Passage given.

BUT, the poll does not say what the headline claims. This is not surprising. The poll does tell us that millennials prefer capitalism to socialism, and to any other economic system.
The problem isn't really capitalism in itself but the case that there is too much corruption involved.
That is true, and there are no corruption free systems. At least in a demoratic based society, there is some greater ability to root out corruption. In most other systems, it is pretty much impossible.
Anyhow, millennials just want jobs, and a large number will reject whatever system is in place when the economy is no doing well.
By the way, despite your focus on my typing, kW = kilowatt. Watt is the unit. It is a global standard term for power capacity. If is accidently typed KW or Kw, I meant kW. That should have been obvious as well given the discussion, I am not sure what other unit you would have thought would apply, I never seen anyone confused that way before in such a discussion.
COP is not efficiency, it a measure that reflects efficiency. Read this, from the same wiki source you linked to;
While the COP is partly a measure of the efficiency of a heat pump, it is also a measure of the conditions under which it is operating
and if you click on the link for thermal efficiency and look under COP you will find;
The reason for not using the term 'efficiency' is that the coefficient of performance can often be greater than 100%
Efficiency cannot be greater than 100%, hence the reason they included that statement. You can find similar statement elsewhere if you look for them.
But I now think I see where you are confused. Efficiency measures the energy put into and then taken out of the system, the part taken out being in the desired form, in this case heat. In the case of heat pumps, heat energy is being moved, but not created, by the heat pump. The system, by the way, is clearly the heat pump apparatus from heat exchanger to heat exchanger (coils or other, including fans, compressors, etc), that should have been obvious. Energy IN includes the electrical power, and the heat from the external heat source. COP does not include the heat from the external heat source in the calculation. That makes sense for heat pumps for a couple of reasons, one is that it is hard to measure the heat drawn from the environment, and two is that for consumer purposes it is not needed for comparative purposes. So to simplify things they use COP instead of efficiency. A more efficient heat pump will have a higher COP.
A not so perfect example that illustrates this idea is a gas pump. For a few hundred watt-hours, you can fill a gas tank with enough energy to drive a car for hours, expending thousands of times the energy than the pump used. That does not make the pump a thousand percent efficient. You have moved energy, you don't get credit for that when talking efficiency. With a heat pump, efficiency does not include the heat moved, only the energy required to move the heat and any gains or losses in the process.

Excerpted data.
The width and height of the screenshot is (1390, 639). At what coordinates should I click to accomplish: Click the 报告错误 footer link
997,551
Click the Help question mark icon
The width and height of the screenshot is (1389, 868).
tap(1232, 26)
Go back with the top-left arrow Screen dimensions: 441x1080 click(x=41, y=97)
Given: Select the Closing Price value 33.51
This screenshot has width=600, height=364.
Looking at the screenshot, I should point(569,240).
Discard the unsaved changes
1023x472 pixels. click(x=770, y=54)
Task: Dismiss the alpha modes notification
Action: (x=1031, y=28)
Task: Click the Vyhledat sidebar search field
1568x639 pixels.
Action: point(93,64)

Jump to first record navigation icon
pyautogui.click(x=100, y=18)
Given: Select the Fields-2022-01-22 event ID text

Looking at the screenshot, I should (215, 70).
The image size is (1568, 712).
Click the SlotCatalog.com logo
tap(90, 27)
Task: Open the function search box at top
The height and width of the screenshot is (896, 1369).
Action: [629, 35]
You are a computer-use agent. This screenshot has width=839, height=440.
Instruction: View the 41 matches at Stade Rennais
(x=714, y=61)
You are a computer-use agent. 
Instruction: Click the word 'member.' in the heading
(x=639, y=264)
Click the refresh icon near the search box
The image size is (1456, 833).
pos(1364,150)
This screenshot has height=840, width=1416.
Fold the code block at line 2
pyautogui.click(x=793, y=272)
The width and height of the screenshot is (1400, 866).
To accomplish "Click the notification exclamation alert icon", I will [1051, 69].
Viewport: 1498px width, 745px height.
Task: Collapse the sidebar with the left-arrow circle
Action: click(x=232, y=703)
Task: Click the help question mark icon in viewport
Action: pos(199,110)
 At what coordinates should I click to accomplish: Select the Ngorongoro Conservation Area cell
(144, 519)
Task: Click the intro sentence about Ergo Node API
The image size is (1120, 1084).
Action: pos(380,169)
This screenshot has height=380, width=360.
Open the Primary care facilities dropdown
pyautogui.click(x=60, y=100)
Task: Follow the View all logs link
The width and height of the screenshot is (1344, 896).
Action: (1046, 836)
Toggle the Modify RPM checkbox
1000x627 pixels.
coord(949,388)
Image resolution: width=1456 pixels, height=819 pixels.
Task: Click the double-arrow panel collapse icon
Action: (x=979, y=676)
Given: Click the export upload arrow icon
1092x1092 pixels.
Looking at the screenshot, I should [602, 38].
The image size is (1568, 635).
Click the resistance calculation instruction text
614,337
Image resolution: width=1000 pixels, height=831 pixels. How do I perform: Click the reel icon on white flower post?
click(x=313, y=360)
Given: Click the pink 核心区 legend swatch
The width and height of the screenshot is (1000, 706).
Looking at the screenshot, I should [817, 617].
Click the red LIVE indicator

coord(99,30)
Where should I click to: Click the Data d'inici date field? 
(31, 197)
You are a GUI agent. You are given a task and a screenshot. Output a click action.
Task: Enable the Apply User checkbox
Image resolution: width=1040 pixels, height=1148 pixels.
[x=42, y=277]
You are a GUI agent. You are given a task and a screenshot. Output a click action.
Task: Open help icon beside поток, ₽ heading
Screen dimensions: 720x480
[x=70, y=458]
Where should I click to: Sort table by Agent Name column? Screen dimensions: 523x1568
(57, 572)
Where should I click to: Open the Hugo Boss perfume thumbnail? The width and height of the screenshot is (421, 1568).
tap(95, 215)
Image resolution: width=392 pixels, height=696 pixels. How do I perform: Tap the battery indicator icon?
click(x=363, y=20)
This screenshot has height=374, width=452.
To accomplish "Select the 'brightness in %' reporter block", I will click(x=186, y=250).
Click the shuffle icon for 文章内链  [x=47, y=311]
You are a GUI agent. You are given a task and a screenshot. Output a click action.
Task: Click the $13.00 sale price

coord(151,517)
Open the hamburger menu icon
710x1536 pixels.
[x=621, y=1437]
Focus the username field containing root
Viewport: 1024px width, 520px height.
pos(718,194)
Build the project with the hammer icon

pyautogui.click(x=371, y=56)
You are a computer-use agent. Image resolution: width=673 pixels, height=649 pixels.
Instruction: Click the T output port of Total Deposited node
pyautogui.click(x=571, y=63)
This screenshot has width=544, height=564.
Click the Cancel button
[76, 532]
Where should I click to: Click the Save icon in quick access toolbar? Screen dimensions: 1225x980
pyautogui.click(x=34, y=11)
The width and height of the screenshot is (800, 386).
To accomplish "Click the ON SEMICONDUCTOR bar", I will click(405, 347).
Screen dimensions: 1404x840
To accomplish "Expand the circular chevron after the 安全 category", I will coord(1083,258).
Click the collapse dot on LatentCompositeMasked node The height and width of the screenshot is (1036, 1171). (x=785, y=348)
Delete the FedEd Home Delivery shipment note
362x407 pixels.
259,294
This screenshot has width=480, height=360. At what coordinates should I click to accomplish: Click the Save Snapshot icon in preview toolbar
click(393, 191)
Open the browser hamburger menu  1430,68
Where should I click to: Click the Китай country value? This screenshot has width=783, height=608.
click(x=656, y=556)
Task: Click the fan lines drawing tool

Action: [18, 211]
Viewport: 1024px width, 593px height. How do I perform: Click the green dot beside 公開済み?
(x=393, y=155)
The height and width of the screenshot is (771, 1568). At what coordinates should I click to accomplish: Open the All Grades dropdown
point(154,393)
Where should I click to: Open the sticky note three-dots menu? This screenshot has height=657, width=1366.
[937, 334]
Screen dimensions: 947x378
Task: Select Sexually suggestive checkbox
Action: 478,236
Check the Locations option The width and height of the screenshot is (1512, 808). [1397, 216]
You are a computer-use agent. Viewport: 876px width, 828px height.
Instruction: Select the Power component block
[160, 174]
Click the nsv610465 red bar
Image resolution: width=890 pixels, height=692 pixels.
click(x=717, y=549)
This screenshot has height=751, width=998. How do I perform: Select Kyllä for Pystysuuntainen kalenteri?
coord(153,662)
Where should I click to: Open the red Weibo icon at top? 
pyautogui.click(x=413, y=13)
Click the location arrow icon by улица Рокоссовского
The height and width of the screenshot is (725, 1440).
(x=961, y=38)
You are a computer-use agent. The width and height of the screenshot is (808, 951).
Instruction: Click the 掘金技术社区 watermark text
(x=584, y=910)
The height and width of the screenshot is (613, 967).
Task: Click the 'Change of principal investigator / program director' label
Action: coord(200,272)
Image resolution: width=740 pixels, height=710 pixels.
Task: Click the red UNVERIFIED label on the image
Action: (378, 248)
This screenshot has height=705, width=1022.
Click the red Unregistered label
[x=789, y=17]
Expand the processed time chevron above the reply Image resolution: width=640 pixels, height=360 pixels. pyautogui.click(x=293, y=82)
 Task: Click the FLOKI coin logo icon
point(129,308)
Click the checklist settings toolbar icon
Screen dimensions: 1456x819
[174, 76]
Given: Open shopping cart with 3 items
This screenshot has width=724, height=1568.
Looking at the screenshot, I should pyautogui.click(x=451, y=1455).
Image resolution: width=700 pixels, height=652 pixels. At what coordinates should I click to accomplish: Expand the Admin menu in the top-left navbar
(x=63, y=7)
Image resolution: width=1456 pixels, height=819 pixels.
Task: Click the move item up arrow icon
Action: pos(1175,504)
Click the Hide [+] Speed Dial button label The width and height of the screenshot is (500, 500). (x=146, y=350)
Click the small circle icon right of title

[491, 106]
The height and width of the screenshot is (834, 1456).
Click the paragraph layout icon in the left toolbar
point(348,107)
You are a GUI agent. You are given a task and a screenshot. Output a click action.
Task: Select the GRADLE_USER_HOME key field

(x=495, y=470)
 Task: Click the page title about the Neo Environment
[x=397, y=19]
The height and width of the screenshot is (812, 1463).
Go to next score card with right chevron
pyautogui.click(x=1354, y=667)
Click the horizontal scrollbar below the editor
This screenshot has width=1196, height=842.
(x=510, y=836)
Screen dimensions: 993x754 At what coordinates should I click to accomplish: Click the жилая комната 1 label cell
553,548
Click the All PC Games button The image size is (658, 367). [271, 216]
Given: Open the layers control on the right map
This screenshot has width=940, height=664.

Task 1.
List the parts of the heat pump apparatus that the forum comment names as belonging to the system.
Task 2.
According to the forum comment, why is the term "efficiency" not used for the coefficient of performance?
Task 3.
Pick up the forum comment on heat pump efficiency after its final sentence and keep writing.
The records are separate material and are unrelated to the forum comment.

Result 1.
Heat exchangers, coils, fans and compressors.

Result 2.
The coefficient of performance can often be greater than 100%.

Result 3.
Ok, enough. You don't have an engineering or physical sciences background, that is clear. You skim google searches and assume you understand what you are reading. You use terms that make no sense like "a Kw of cooling", which any engineer will tell you makes no sense. So forgive me if I have to try and figure out what the heck you think you are talking about. For starters, you don't understand the unit measure of a watt, how to use it in a sentence, and much less how to do engineering comparisons with it. You speak of efficiency but don't understand you must define a system in order to speak efficiency. They you go off about cars rolling downhill in a completely unrelated
You refer to a site that tries to explain Air Conditioning/Heat Pumps in laymans terms but suffers mis-use of units because it leaves off the 'per ton' which only applies on the output side, and assume you are some kind of expert. But yet that site itself does not claim inefficiencies anywhere near 100%, so I'll let you reconcile that with the author of that site. Don't confuse yourself with 'heating' and the heat energy in a volume of air. They are two different things. COP is not efficiency.
Then how would you describe a system that got 4 kW of cooling from 1 kW of power? 4 kW of heating from 1 kW of power?
You should try to explain how you can, and then the basis for it. Theoretically, a system could output at 4KW for 1 hour if it had stored the equivalent energy of 1KW over 4 hours input. That would be 100% efficient, but you don't more out than you put in. If that were possible, all our energy problems would be solved.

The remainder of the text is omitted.